Les trois millions d'agriculteurs africains qui produisent la moitié des noix de cajou dans le monde ne touchent qu'une petite partie de la valeur ajoutée de ce marché en pleine croissance, faute d'une industrie de transformation, selon l'Agence de l'Onu pour le développement.

En 20 ans, la production et le commerce mondial de noix de cajou ont plus que doublé, du fait de l'appétit des pays occidentaux et asiatiques, mais 90% de la production africaine est exportée brute, souligne un rapport de la Conférence des Nations Unies sur le commerce et le développement (Cnuced). La production mondiale est passée de 1,5 à 3,9 millions de tonnes de 2000 à 2018, et le commerce mondial de 0,9 à 2,1 millions de tonnes, selon la Cnuced.

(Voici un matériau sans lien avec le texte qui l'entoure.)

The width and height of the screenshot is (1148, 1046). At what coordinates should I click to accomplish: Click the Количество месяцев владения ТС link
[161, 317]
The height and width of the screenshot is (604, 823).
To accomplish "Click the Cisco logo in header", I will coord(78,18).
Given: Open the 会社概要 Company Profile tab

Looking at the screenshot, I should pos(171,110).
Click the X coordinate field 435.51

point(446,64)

La Côte d'Ivoire a revendiqué la place de premier producteur et exportateur mondial en 2020 avec près de 850 000 tonnes, selon son gouvernement. Environ 250 000 agriculteurs cultivent l'anacarde dans ce pays d'Afrique de l'Ouest, mais le secteur emploie au total deux millions de personnes directement ou indirectement.Cependant, moins de 15% des noix produites dans les 20 pays africains qui en cultivent sont décortiquées sur le continent. C'est en Asie (essentiellement en Inde et au Vietnam) qu'est décortiquée 85% de la production mondiale.

C'est en Europe et en Amérique du Nord que réside l'essentiel de la valeur ajoutée de la filière, avec 60% des noix commercialisées torréfiées, salées, emballées et consommées en accompagnement d’apéritifs ou incorporées dans une boisson, une barre nutritive ou dans d’autres produits. L'amande de la noix de cajou est aussi utilisée dans les cosmétiques, et la résine contenue dans sa coque se prête à divers usages industriels.

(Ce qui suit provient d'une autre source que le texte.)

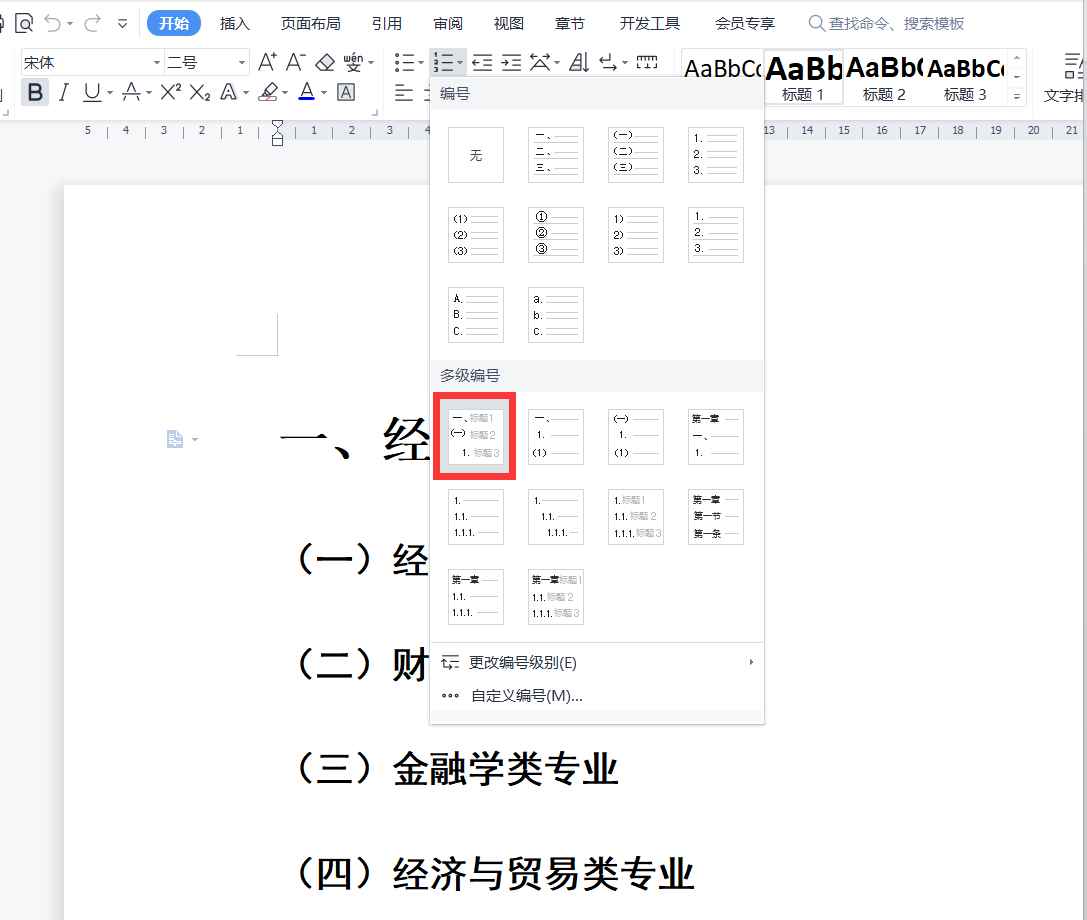
Task: Toggle superscript formatting
Action: pyautogui.click(x=170, y=92)
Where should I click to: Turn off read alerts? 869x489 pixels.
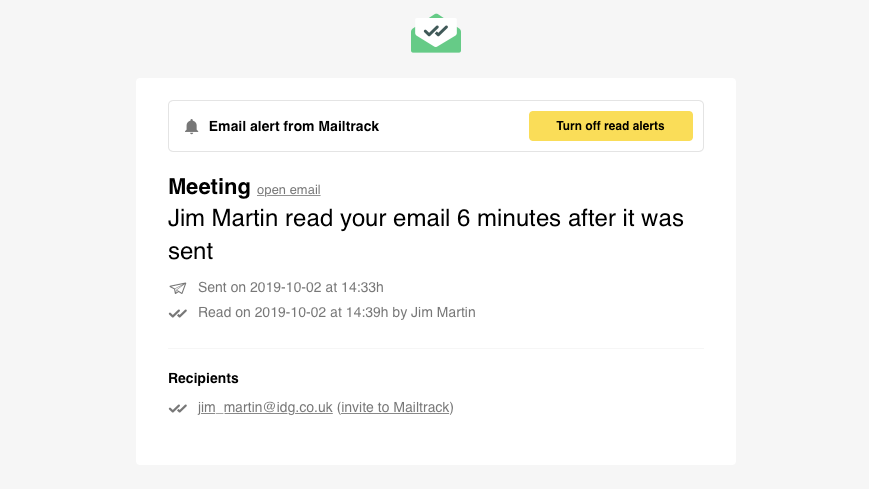611,126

"Les agriculteurs et les exportateurs africains n'obtiennent qu'une fraction du prix de détail final", regrette la Cnuced. Une situation qui rappelle celles d'autres productions africaines, comme le cacao. En 2018, le prix à l'exportation des noix de cajou décortiquées de l'Inde vers l'Union européenne (UE) était 3,5 fois plus élevé que celui payé aux producteurs ivoiriens de noix brute. Après une deuxième étape de transformation dans l’UE, le prix des noix de cajou était encore multiplié par 2,5 fois. Soit un prix au final 8,5 fois plus élevé en magasin en Europe qu’à la sortie de la ferme en Côte d’Ivoire.

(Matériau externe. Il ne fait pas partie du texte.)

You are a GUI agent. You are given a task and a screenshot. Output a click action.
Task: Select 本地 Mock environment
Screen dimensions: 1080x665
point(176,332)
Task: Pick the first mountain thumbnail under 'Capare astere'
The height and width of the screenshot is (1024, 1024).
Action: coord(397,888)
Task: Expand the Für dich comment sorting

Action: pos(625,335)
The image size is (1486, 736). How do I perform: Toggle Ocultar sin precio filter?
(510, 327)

"Cela montre le potentiel de création de valeur ajoutée pour les pays africains producteurs de noix de cajou, dont 14 sont classés parmi les pays les moins avancés. La production ayant généralement lieu dans les petites exploitations des zones rurales, il existe un lien direct entre la valeur ajoutée dans le secteur de la noix de cajou et la réduction de la pauvreté", estime la Cnuced.